Ship to Shore
By Kristin Healy BS, '07
For most people, the idea of going home after being away for a length of time brings a sense of excitement that comes with returning to a familiar place, to people who know you best. Yet as a veteran, I had never felt more uncertain in my life.
In 1999, at 18, I joined the United States Navy and, after boot camp, arrived at my first duty station, an intelligence, surveillance, and reconnaissance squadron. After the September 11 attacks, my future detachments came in support of combat ground operations in Afghanistan and, ultimately, Iraq. The next four years brought 18-hour workdays, sleeping in tents, and questions about when I would eat an actual meal again. Still, I never felt more at home than during this time. I was planning two combat missions a day, assessing enemy threats, identifying targets, securing airspace, and conducting pre- and post-mission analysis, reporting, and dissemination.
After a tour of duty at United States Naval Forces Central Command in Manama, Bahrain, where I served as an intelligence analyst, I made the decision to separate from the Navy in order to pursue an education. I returned to Naval Air Station Brunswick in Maine, and then officially left the service in 2004.
Back in my parents’ home in Weymouth, Massachusetts, the first few weeks were heaven. I did nothing but sleep on a pop-up cot, relax, and hang out with old friends. I felt like I was on leave. But soon I awoke to the reality that I had absolutely no idea what I was going to do. I seriously questioned whether I had made the right decision to leave the military, and, most importantly, if I would ever be as good at anything in my entire life as I was at being a Navy intelligence specialist. I considered going back but then thought about all of the reasons I had decided to get out. Operations Enduring/ Iraqi Freedom were going full speed at that point, which meant no rest for active duty intelligence personnel. I got out to get an education and had to keep my eye on the ball. This was difficult; I was in daily contact with still-enlisted friends and felt I was missing out. Applying to college while still on active duty allowed me to start Suffolk that same year , which left no time to become complacent.
Being a full-time student wasn’t enough to take up my time. I felt lazy and had very few friends at school, which was probably my fault. Though I was only 23, I was going through a very difficult time of adjustment, something most 18-year-olds wouldn’t understand.
To stave off depression, I looked for a job. I was offered a minimum-wage position at a hospital in the medical billing department, though I was told I didn’t have any applicable skills. That was like getting kicked in the face. “No skills?” I thought. I’d just spent the last four years chasing the Taliban across Afghanistan, working 16-20 hours a day—and all I have to do here is field phone calls. I didn’t take the job but instead accepted a position at the MIT Lincoln Laboratory, working for the Navy while taking excess classes to graduate a year early.
I’ve graduated from college, I have a great job, and I have three sons.
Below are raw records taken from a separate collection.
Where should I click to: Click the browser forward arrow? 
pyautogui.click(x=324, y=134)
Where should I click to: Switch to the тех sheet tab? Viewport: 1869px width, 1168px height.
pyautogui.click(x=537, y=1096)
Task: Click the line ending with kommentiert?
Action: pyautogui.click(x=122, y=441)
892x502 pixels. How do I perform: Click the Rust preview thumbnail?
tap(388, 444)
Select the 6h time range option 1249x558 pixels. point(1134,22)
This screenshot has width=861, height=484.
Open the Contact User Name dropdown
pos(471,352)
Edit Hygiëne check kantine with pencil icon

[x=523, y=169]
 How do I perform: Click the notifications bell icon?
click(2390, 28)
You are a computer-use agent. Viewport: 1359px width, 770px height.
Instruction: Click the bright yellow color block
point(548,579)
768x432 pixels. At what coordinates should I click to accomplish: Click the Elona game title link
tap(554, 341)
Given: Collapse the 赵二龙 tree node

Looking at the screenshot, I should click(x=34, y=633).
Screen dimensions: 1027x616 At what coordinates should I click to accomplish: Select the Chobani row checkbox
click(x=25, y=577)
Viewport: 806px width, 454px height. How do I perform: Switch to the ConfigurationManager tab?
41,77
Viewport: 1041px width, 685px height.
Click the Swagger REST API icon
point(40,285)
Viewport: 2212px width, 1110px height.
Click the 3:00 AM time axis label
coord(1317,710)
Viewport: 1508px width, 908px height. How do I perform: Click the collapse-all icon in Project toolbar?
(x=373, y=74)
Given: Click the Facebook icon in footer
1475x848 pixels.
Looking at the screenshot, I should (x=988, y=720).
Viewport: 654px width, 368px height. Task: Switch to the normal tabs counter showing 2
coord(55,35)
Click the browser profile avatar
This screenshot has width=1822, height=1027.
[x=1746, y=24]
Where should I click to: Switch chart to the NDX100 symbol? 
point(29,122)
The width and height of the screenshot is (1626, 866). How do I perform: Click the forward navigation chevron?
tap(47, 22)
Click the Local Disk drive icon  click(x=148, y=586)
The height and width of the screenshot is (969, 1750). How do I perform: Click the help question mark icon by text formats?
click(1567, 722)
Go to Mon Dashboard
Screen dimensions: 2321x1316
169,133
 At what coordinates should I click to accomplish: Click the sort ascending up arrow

The best thing for me was the opportunity to go to Suffolk, because it didn’t give me time to get lazy. I remain in contact with most of my military friends, which makes me realize that my feelings toward “transition” to civilian life are far from abnormal. I am certain that I will never have the privilege of working with a better group of people. But I know I made the right decision. After nine years, I feel happy with where I am personally and professionally, and I’m so glad to be home.